I need to prove the following:
"Let $U$ and $V$ be subspaces of a coalgebra $(C,\Delta, \epsilon)$. Suppose that $U\subseteq\ker(\epsilon)$. Show that $U\wedge V\subseteq V$ and $V\wedge U\subseteq V$. Show that it is an equality if $U=\ker(\epsilon)$"
I was able to demonstrate the first part, using the property of counit and comoltiplication. But I can't find a way to solve the second sentence. Any hint would be much appreciated! Thank you!

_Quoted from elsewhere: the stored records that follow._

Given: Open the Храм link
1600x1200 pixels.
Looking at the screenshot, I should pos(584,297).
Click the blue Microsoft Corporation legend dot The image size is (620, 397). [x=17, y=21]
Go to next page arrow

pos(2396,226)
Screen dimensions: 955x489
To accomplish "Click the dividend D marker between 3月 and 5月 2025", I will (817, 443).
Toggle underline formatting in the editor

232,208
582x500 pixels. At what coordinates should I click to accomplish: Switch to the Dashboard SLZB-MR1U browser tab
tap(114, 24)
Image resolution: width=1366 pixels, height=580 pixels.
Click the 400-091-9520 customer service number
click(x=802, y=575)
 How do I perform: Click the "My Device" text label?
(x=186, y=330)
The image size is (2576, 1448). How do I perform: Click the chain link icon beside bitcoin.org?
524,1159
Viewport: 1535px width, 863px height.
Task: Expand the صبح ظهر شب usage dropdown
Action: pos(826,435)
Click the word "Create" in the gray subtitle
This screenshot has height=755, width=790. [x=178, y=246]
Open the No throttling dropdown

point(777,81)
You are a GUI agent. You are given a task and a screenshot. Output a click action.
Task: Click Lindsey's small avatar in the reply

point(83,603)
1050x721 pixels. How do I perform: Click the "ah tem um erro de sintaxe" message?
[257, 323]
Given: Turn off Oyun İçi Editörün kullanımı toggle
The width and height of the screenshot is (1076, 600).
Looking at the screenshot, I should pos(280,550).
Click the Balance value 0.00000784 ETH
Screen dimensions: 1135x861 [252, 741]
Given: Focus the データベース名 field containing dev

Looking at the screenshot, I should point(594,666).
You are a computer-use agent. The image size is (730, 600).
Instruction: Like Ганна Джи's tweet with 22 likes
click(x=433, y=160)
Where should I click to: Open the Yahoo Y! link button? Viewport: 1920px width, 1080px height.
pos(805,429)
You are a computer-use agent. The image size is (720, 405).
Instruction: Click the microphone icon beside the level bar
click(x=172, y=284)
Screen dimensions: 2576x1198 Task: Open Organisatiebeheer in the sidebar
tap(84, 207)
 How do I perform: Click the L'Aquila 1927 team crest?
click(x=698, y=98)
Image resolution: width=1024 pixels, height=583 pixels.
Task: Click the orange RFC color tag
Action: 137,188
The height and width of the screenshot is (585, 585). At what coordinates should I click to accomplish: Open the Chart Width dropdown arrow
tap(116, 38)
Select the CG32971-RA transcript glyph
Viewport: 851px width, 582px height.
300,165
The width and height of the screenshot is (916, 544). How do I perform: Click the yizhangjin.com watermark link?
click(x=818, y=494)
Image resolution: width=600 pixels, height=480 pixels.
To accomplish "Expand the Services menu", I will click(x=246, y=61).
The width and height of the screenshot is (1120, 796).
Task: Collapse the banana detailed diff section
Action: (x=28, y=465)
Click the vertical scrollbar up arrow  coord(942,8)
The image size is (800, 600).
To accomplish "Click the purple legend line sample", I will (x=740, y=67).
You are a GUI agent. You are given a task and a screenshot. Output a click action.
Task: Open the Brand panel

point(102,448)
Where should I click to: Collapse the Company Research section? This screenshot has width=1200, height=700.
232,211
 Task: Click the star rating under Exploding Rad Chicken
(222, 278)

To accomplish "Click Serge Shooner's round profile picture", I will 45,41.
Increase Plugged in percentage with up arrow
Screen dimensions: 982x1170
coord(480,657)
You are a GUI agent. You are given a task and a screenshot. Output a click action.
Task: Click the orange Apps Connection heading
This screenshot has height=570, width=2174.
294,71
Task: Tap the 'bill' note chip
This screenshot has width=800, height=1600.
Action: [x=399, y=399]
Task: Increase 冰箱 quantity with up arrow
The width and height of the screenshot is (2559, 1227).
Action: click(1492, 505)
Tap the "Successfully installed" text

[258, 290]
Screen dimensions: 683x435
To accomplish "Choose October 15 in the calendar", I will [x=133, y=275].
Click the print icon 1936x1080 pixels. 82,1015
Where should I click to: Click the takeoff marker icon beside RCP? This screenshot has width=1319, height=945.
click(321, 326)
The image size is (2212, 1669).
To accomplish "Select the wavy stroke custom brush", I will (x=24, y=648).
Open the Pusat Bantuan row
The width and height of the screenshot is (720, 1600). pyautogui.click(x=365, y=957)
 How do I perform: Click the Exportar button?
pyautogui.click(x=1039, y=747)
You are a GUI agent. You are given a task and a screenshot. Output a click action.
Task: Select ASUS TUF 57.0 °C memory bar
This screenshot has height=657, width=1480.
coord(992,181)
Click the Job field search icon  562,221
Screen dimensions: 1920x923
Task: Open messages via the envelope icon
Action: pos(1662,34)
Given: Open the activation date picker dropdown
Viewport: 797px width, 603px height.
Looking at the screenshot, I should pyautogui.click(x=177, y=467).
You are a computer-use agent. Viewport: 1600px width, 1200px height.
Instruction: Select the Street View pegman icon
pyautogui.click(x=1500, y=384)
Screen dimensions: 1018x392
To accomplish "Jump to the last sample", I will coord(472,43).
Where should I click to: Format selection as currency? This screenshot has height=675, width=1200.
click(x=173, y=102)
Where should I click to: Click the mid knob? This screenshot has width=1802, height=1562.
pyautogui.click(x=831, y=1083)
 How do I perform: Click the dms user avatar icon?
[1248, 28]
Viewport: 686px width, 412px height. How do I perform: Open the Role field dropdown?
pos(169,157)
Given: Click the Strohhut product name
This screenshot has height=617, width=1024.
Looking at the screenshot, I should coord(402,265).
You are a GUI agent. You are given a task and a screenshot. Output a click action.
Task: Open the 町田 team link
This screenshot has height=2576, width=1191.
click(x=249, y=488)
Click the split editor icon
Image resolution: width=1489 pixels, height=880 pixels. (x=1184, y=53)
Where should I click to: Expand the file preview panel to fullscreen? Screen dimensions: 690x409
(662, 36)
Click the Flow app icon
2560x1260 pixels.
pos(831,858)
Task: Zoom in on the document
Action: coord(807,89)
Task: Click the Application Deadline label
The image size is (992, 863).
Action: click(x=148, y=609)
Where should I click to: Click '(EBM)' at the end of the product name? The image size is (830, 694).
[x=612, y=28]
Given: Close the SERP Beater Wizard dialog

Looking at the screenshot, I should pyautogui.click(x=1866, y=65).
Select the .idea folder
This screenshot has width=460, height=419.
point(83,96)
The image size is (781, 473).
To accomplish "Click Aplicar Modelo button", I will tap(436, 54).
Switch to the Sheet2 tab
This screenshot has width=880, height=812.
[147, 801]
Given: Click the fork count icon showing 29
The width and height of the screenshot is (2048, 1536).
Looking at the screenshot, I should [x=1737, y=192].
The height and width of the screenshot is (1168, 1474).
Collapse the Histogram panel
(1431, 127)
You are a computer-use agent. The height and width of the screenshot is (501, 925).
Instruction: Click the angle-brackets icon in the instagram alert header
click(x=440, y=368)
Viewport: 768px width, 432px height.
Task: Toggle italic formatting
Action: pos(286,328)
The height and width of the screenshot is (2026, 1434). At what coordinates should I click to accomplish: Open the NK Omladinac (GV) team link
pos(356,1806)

The fact is that over a field $\Bbbk$ it is always true that $V\subseteq \Delta^{-1}(\ker(\varepsilon)\otimes C+C\otimes V)=\ker(\varepsilon)\wedge V$. The idea is the following: pick a basis for $V$, say $\{e_i\mid i\in I_0\}$, and complete it to a basis of $C$, say $\{e_i,e_j'\mid i\in I_0,j\in I_1\}$. Then you can always write $$\Delta(v) = \sum_ic_i\otimes e_i + \sum_j c_j'\otimes e'_j \qquad \text{for all }v\in V.$$ By the counitality condition, $\sum_j \varepsilon(c_j')e_j'=v-\sum_i\varepsilon(c_i)e_i\in V$. However, by construction, $\sum_j \varepsilon(c_j')e_j'\in V^\perp$ and hence $\sum_j \varepsilon(c_j')e_j'=0$. By linear independence, $\varepsilon(c_j')=0$ for all $j\in I_1$. Conclusion: $$\Delta(v) \in C\otimes V+ \ker(\varepsilon)\otimes C$$ for all $v\in V$.